** Dataset entries follows **

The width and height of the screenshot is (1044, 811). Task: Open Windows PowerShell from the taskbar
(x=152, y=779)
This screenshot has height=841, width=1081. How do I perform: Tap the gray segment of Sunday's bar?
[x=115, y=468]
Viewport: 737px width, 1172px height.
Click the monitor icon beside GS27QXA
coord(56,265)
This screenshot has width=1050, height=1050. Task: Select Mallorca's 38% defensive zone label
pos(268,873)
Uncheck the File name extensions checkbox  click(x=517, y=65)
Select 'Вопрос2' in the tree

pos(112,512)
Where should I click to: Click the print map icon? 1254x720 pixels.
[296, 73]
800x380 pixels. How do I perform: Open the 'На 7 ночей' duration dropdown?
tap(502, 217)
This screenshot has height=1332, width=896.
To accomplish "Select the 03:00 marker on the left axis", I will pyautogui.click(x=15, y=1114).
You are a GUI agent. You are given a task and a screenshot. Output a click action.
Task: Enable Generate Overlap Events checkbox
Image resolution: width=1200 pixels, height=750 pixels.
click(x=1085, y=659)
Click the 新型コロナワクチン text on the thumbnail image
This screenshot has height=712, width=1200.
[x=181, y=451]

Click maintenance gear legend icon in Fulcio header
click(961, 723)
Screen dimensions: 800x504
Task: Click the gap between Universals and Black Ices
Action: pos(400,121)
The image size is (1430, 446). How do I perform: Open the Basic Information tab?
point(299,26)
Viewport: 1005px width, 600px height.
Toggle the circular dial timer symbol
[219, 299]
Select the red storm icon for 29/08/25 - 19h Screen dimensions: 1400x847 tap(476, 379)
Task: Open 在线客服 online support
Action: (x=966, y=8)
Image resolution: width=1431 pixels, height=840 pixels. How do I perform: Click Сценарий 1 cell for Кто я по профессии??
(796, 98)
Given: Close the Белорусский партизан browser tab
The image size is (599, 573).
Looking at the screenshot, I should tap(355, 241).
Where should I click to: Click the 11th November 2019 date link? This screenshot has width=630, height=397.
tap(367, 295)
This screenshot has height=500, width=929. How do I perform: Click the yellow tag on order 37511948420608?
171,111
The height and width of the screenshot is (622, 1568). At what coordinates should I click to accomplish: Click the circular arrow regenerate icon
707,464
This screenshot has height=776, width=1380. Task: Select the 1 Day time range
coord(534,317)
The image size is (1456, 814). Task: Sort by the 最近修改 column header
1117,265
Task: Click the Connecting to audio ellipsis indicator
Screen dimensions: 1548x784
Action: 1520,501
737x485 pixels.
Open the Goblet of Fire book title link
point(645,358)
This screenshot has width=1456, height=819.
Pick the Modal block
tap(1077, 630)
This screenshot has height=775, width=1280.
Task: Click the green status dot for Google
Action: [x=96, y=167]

** End of Dataset entries **

**Exercise brief**
From the data above, output exactly the lines between the one containing "You are a GUI" and the one containing "Viewport: 1005px width, 600px height.", counting both of them.

**Reply**
You are a GUI agent. You are given a task and a screenshot. Output a click action.
Task: Enable Generate Overlap Events checkbox
Image resolution: width=1200 pixels, height=750 pixels.
click(x=1085, y=659)
Click the 新型コロナワクチン text on the thumbnail image
This screenshot has height=712, width=1200.
[x=181, y=451]

Click maintenance gear legend icon in Fulcio header
click(961, 723)
Screen dimensions: 800x504
Task: Click the gap between Universals and Black Ices
Action: pos(400,121)
The image size is (1430, 446). How do I perform: Open the Basic Information tab?
point(299,26)
Viewport: 1005px width, 600px height.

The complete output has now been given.